▸ Your objective: Take every line from the data that has the word "Task" in it.
————
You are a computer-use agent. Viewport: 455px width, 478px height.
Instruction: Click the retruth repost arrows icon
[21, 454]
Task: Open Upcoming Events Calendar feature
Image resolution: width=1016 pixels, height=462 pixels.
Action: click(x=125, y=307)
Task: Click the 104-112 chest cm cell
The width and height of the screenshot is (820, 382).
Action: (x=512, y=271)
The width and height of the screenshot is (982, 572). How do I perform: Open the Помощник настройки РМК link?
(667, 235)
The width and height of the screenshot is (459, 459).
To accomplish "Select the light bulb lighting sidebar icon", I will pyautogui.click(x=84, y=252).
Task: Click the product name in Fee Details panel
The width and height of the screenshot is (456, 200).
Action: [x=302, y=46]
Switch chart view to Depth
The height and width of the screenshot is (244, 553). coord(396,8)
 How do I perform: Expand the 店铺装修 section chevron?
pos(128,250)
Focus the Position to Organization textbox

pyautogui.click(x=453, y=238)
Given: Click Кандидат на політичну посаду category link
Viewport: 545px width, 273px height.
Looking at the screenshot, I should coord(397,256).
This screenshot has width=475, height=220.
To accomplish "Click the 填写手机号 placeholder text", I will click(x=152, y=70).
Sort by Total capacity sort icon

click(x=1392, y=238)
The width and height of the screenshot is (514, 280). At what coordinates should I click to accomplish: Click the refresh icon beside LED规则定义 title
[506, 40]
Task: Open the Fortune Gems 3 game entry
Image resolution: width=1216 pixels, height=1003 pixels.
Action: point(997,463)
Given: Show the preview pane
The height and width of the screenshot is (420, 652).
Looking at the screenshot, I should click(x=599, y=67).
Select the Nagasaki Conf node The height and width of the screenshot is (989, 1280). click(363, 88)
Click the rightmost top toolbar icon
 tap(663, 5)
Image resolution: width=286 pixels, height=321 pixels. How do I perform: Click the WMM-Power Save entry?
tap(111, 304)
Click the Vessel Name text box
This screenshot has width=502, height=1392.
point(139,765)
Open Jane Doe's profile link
————
▸ Exercise solution:
Task: Open Upcoming Events Calendar feature
Task: Click the 104-112 chest cm cell
Task: Click the product name in Fee Details panel
Task: Open the Fortune Gems 3 game entry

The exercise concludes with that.